Cosa comporta tale teoria e cosa vuol significare?

“Dirò subito che per intercomunione deve intendersi la traduzione sintetica anche se non onnicomprensiva dell’espressione classica communicatio in sacris. Coloro che son separati dall’unità visibile della Chiesa o per scisma o per eresia, son per ciò stesso impediti, o tagliati fuori dalla comunione ecclesiale, e di conseguenza anche dalla comunione eucaristica; come tali né posson partecipare alla liturgia dei cattolici, né posson comunicarsi alla loro mensa eucaristica, così come i cattolici sono impediti di partecipare ai culti di scismatici ed eretici. A fronte di tale dottrina e relativa prassi, sta la situazione odierna, fiorita in ambienti ecumenici e tendenzialmente avversa ai limiti della communicatio in sacris. La tendenza non raramente scioglie le briglie della “scapigliatura” ecumenica e l’intercomunione, con scandalo negli uni ed entusiasmo negli altri, diventa cosa fatta: quasi il segno dell’auspicata ed in tal modo iniziata unità”.   



E’ possibile l’intercomunione coi Luterani?
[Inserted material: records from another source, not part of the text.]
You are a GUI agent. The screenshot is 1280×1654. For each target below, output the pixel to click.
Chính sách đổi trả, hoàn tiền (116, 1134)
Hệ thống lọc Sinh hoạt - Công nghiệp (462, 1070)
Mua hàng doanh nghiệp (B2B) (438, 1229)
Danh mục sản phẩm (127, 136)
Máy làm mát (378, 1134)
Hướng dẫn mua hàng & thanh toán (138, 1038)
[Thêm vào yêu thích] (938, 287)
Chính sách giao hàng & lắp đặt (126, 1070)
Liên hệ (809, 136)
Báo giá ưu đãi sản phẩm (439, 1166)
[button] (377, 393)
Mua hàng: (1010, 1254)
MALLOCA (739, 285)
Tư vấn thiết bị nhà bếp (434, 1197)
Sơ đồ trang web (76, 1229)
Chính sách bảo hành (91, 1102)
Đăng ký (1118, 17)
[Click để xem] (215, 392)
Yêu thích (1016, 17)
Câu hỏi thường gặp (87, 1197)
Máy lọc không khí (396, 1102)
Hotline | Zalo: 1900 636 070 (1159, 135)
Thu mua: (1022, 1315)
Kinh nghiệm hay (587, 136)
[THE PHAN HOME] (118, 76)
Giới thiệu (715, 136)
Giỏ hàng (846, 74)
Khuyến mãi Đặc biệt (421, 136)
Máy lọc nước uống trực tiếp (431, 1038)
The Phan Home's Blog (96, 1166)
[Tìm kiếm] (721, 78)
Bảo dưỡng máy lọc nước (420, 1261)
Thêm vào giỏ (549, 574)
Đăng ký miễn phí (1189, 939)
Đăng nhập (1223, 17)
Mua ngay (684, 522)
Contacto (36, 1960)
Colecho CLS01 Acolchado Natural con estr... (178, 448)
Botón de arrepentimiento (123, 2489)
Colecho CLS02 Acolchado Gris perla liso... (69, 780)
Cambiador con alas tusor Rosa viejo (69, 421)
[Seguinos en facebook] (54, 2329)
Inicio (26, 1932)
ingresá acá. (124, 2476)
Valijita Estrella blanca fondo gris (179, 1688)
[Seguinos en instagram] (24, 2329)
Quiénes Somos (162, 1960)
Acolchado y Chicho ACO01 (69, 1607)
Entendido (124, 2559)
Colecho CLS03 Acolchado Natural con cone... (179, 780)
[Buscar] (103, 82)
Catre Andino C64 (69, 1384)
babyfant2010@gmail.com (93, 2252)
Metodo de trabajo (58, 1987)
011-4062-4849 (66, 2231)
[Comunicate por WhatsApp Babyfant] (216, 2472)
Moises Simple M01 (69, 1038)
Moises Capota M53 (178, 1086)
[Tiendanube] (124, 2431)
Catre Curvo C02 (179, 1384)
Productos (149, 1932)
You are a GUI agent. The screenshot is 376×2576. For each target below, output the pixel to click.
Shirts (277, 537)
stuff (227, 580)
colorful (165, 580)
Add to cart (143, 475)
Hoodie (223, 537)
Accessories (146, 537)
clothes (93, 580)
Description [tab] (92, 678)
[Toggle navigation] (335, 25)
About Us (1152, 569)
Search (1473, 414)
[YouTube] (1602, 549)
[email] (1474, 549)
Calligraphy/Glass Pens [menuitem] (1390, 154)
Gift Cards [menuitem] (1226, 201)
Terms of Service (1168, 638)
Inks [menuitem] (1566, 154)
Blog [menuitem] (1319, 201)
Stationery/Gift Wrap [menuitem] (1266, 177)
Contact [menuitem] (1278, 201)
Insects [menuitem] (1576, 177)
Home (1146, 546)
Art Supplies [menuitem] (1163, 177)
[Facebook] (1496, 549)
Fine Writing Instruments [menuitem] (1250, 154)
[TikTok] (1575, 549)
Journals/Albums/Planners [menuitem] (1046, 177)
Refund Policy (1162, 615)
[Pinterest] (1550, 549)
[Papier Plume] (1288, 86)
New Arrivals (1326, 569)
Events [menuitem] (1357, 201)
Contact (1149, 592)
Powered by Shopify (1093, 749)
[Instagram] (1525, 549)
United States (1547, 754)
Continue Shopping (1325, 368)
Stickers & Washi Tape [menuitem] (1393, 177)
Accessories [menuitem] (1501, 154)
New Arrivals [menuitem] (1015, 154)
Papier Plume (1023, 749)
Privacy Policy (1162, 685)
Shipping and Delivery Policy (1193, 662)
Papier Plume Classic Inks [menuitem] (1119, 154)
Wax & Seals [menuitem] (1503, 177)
“In merito alla comunione fra i cattolici e i fratelli separati come eredi della Riforma o di chiese ad essa ispirate, il loro rifiuto dei sacramenti e della teologia della transustanziazione e quindi delle presenza sostanziale rende illecita ed insulsa ogni communicatio in sacris coi cattolici”. 



Il sentimento prende forse il posto della dottrina?

“In materia tanto delicata, la pressione emotiva non è buona consigliera. Apprezzo Von Allmen quando, sottraendosi all’emozione, vuol trattarne “una buona volta per tutte senza sotterfugi e mezze parole”. Anche a costo di una chiarezza brutale. Ecumenicamente parlando, proprio questa sembra mancare ai protagonisti del dialogo interconfessionale. So bene anch’io che la testimonianza di cristiani, divisi sui fondamenti della loro stessa fede, è meno credibile, oltre che meno efficace. Ma non sarà un’intercomunione “ad ogni costo” il motivo d’una loro maggiore credibilità ed efficacia”.